All nuts have some important characteristics in common. First, they promote weight loss. Studies have proven that diets rich in different types of nuts, including peanuts and peanut butter, were easier to stick to and more effective than straight calorie reduction. This is because nuts give people a feeling of satiety, or the feeling that they are full, for longer periods of time than most other foods. Second, studies have linked the eating of nuts to a reduced incidence of diabetes, with five or more 1 ounce servings of nuts leading to a 30% lesser likelihood of developing diabetes. Finally, nuts contain vitamins and minerals including but not limited to protein, zinc, phosphorus, fiber, and magnesium in different amounts depending on the type of nut.

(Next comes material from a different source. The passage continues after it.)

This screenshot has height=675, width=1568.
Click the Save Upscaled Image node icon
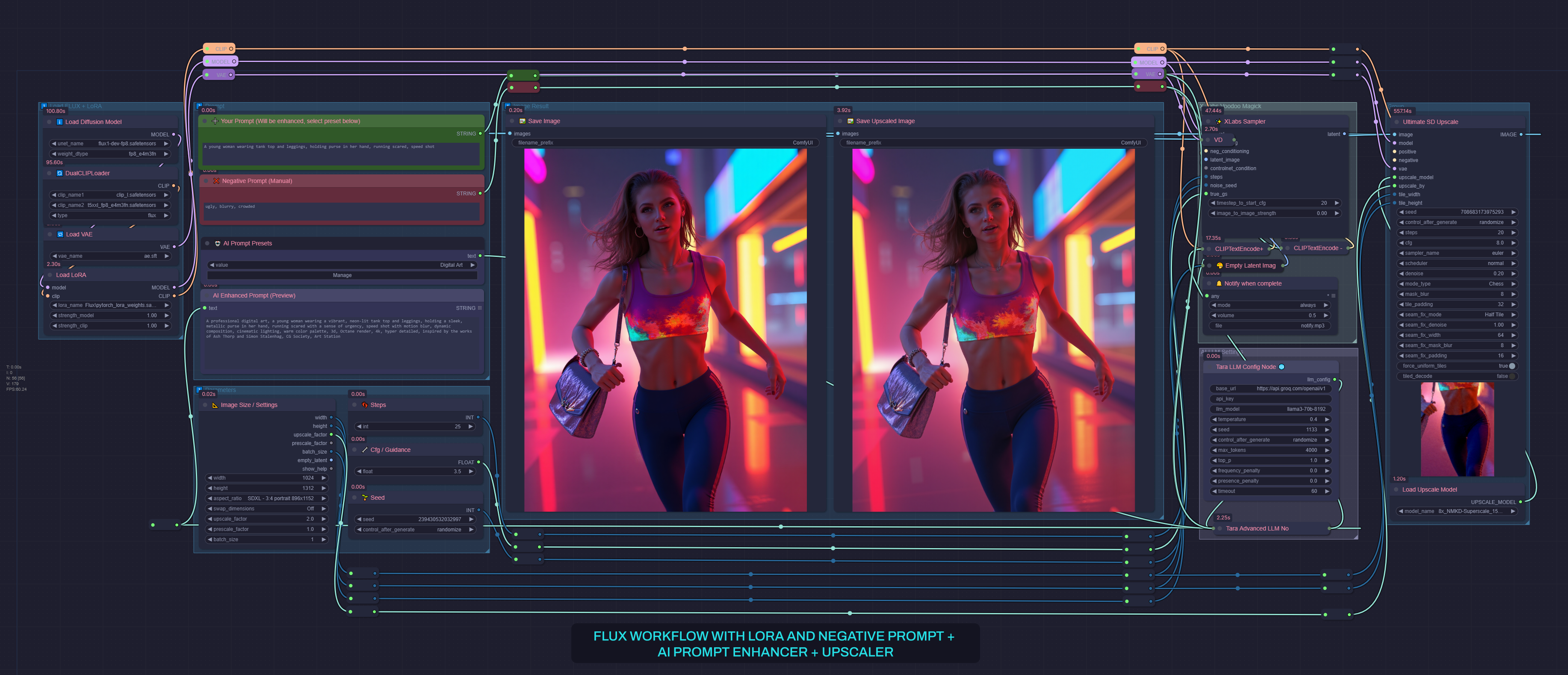click(850, 121)
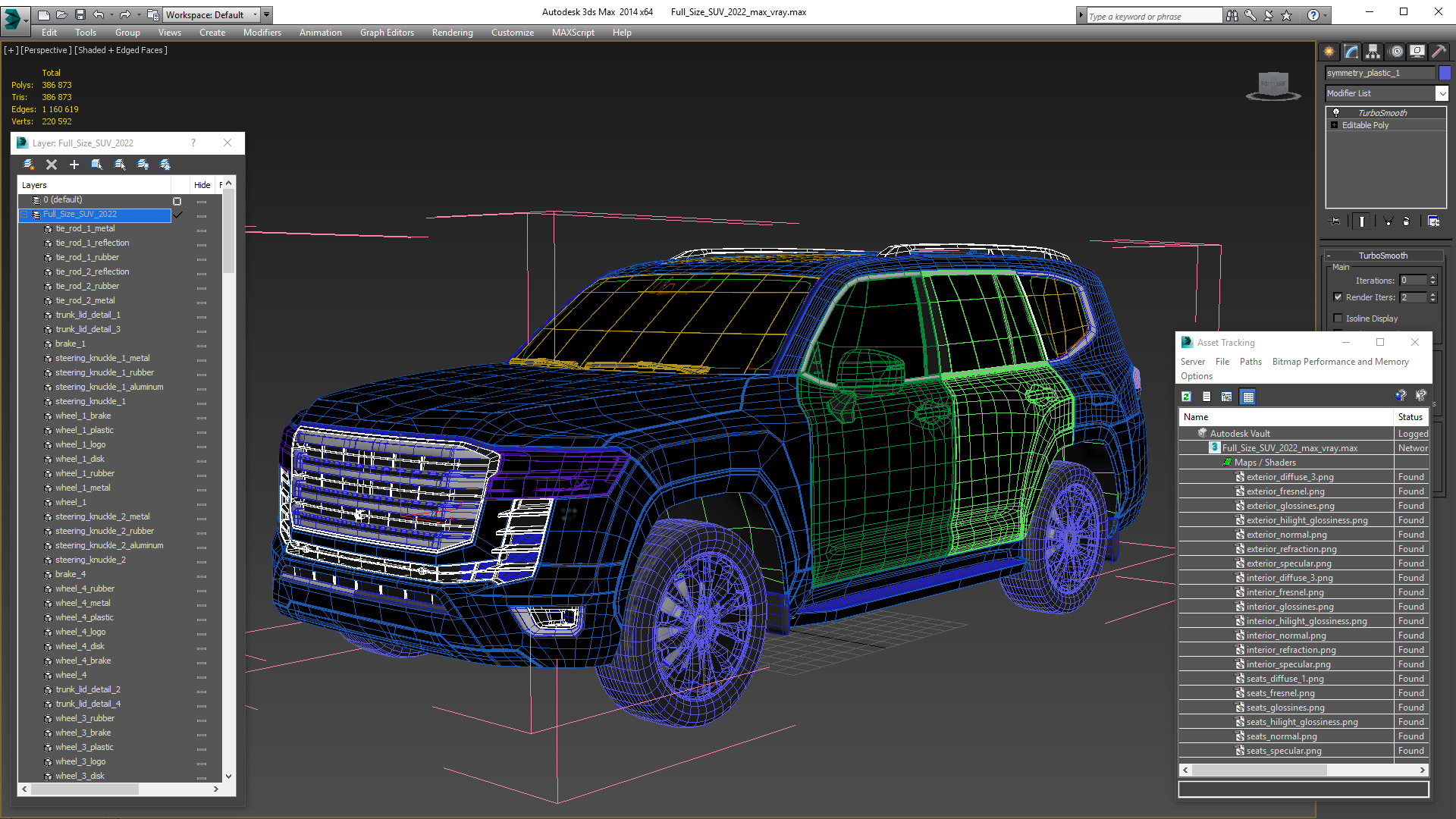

Some of the most popular types of nuts are outlined below:
- Walnuts. High in protein and omega 3 fatty acids, walnuts are most often used in baking and sometimes in salads. They are grown in North America, and they contain 183 calories per ¼ cup serving. Shelled walnuts may be stored for up to six months in the refrigerator and up to a year in the freezer. Walnuts still in their shell may be stored in the pantry for up to six months, although warm temperatures over a prolonged period of time can cause walnuts to go rancid.
- Almonds. Grown mainly in California and in Spain, almonds are an excellent source of Vitamin E. Almonds are often used sliced in vegetable dishes, and they are sometimes used in baking and pie crusts. They contain 161 calories for a ¼ cup serving, and they should be stored in an airtight container in the refrigerator for up to six months or in the freezer for up to a year.

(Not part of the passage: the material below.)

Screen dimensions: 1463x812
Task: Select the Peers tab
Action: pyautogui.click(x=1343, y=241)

- Pistachios. Containing 160 calories per ¼ cup serving, pistachios are high in fiber and protein. They are grown in Iran and North America, and are often used to make cookies, to crust fish, and in ice cream. They may be stored in the refrigerator for up to three months, but they should not be frozen.
- Pecans. Although slightly higher in calories, pecans are high in protein, unsaturated fats, and antioxidants. They contain 198 calories per ¼ cup serving and are grown largely in the southern United States. They are often used in baking and shelled pecans can be stored for a long time in the refrigerator (up to 9 months) or the freezer (up to 2 years). Pecans still in the shell can be stored in the pantry for 6 to 12 months.
- Hazelnuts. Often found in cookies and candies, hazelnuts are rich sources of protein, thiamine, vitamin B6, and unsaturated fats and contain 180 calories per ¼ cup serving. They are grown in the northwestern United States and Turkey. Shelled hazelnuts go stale rather quickly, though, so you should be sure to use them quickly or buy hazelnuts still in the shell.
- Cashews. High in protein and dietary fiber, cashews contain 155 calories per ¼ cup serving. They should be kept refrigerated (up to 6 months) or frozen (up to a year). They are grown in warm, humid climates such as India, Vietnam, and Brazil. Cashews can be found in some Asian cooking as well as trail mixes.